HOLOPIS.COM, JAKARTA – Dugaan korupsi pengadaan layanan notifikasi perbankan di PT Bank Rakyat Indonesia (Persero) Tbk dan PT Telkom Indonesia (Persero) Tbk mulai diusut KPK (Komisi Pemberantasan Korupsi). Pengusutan kasus itu saat ini telah bergulir di tahap penyidikan.
“Benar, KPK memulai penyidikan baru terkait pengadaan notifikasi perbankan di PT BRI dan PT Telkom,” kata Juru Bicara KPK, Budi Prasetyo
dalam keterangan resminya, seperti dikutip Holopis.com, Jumat (5/6/2026).

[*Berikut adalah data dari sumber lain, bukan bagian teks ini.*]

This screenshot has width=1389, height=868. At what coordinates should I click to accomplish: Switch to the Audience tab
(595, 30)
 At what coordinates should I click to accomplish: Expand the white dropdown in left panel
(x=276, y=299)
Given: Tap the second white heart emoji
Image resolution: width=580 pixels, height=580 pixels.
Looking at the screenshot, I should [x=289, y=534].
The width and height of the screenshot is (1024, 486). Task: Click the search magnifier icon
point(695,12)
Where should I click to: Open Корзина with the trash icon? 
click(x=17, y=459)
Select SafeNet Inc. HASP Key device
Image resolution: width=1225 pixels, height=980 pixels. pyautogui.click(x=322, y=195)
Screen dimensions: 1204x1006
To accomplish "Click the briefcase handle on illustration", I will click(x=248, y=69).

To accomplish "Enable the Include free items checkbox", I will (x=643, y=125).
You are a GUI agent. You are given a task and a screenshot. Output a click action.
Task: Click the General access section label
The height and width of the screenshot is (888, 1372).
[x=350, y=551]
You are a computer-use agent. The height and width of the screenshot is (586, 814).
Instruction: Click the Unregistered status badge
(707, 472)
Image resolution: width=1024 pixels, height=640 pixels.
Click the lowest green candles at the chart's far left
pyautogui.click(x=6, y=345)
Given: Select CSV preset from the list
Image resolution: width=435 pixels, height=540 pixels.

Berdasarkan perhitungan awal, kata Budi, dugaan kerugian keuangan negara pada praktik dugaan rasuah itu mencapai hampir Rp 2 triliun. “Dugaan awal kerugian keuangan negaranya mencapai hampir dua triliun rupiah,” ungkap Budi.
Menurut Budi, pihaknya telah menerbitkan surat perintah penyidikan (Sprindik) umum pada hari ini. Lantaran penyidikan masih menggunakan sprindik umum, sehingga belum ada pihak yang ditetapkan sebagai tersangka.